__Brief__.
Which lines in the rows below contain the string "icon"? Report each of them in full.

__Given data__.
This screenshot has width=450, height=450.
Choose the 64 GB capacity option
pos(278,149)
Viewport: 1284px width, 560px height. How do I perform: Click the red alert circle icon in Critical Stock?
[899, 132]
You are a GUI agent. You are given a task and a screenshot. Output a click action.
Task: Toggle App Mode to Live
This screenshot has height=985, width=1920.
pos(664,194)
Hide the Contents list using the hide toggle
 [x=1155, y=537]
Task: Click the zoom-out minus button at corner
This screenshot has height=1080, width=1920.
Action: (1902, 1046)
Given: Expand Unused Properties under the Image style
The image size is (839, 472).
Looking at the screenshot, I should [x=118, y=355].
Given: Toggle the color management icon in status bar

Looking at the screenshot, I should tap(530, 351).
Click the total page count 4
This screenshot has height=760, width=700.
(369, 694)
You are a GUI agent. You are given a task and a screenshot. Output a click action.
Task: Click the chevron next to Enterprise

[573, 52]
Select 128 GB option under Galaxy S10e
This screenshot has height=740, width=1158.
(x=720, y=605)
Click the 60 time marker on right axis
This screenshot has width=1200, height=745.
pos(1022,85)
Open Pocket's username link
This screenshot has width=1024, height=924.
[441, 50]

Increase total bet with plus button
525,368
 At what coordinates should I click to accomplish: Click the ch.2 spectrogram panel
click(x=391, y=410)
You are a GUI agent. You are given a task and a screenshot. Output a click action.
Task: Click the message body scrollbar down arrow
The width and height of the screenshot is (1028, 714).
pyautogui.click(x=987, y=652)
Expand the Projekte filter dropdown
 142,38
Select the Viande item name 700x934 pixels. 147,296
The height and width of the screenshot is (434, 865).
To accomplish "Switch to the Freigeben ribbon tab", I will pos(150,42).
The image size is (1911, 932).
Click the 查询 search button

__Task output__.
Viewport: 1284px width, 560px height. How do I perform: Click the red alert circle icon in Critical Stock?
Given: Toggle the color management icon in status bar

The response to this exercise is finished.